Como na parte final da declaração de Cristo lê-se que o transgressor, por não ter escutado nem mesmo a congregação, deveria receber o mesmo tratamento a que os judeus dispensavam aos cobradores de impostos e estrangeiros (“homem das nações”), o Corpo Governante entende que se trata de um pecado grave, do tipo que hoje é digno de excomunhão por parte das congregações das Testemunhas de Jeová. Com esse entendimento, a autoridade religiosa buscou entender qual era o tratamento que os judeus dispensavam aos “cobradores de impostos” e estrangeiros, pois isso, na concepção dela, deveria nortear o modo como as Testemunhas de Jeová hoje deveriam tratar os ex-irmãos de fé. As suas descobertas constam num artigo da revista A Sentinela de 15 de Dezembro de 1981, páginas 14 a 16, parágrafos 15 a 21).

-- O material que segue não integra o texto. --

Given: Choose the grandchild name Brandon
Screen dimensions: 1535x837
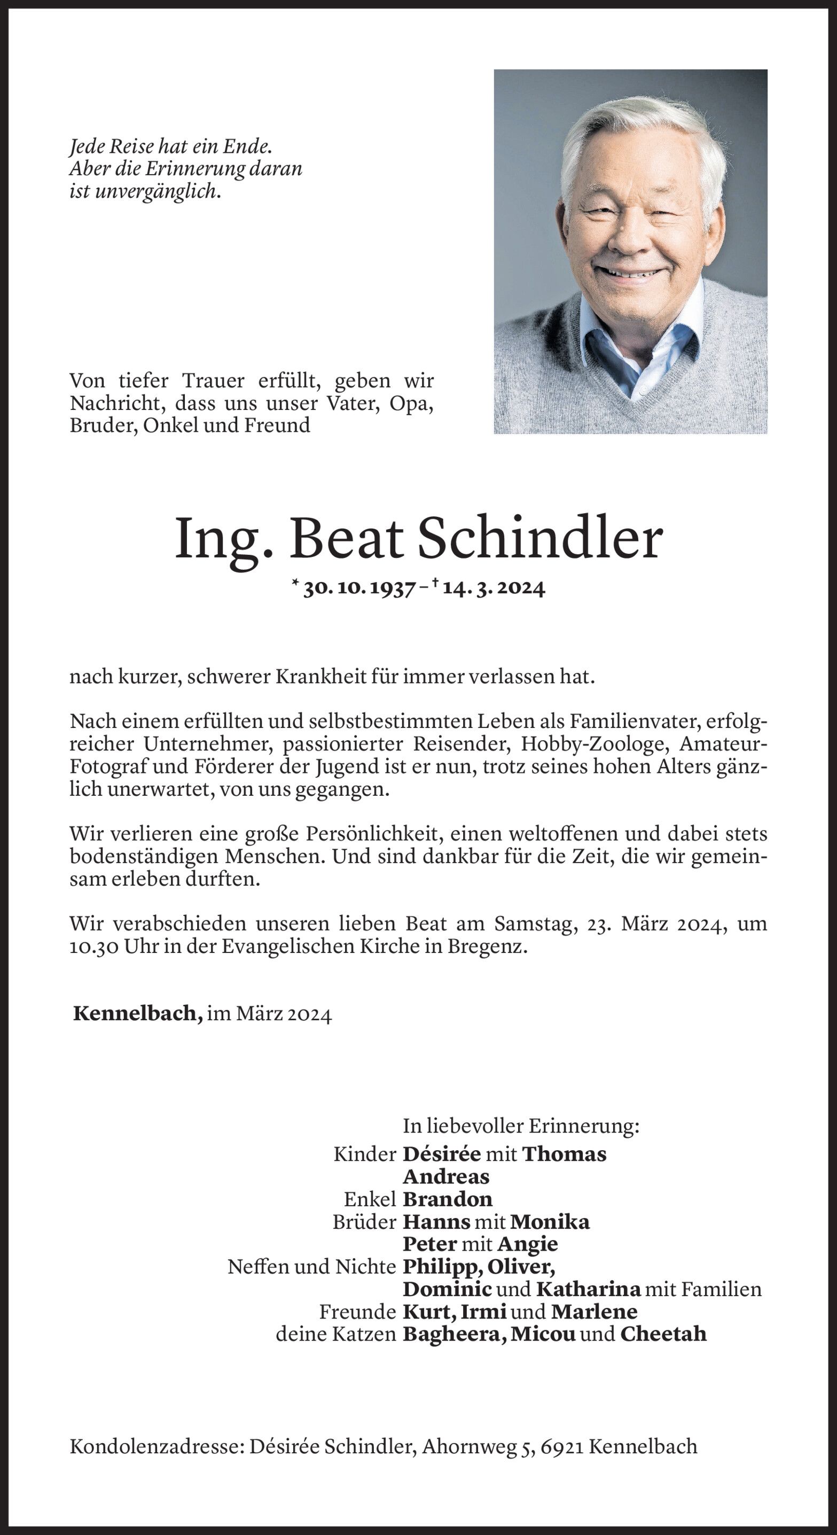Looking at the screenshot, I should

Mas a respeito da declaração de Cristo registrada por Mateus, Raymond Franz escreveu o seguinte (os colchetes são dele):
Nas palavras em Mateus 18:15-18, Jesus não deixou prescrição de uma excomunhão organizacional. O fraseado indica uma ofensa e um castigo de natureza puramente pessoal. Mesmo após se referir à “congregação” (falando evidentemente da congregação judaica existente, pois ainda não existia a congregação cristã), Jesus disse: “seja ele para ti [singular] como um gentio ou cobrador de impostos”. Em vez de uma ação eclesiástica, imposta a toda uma congregação, trata-se de simples princípio que permite ao ofendido evitar, de modo digno e pessoal, o ofensor obstinado. O contexto anterior e posterior a estes versículos também apontam para isto (Em Busca da Liberdade Cristã, página 391).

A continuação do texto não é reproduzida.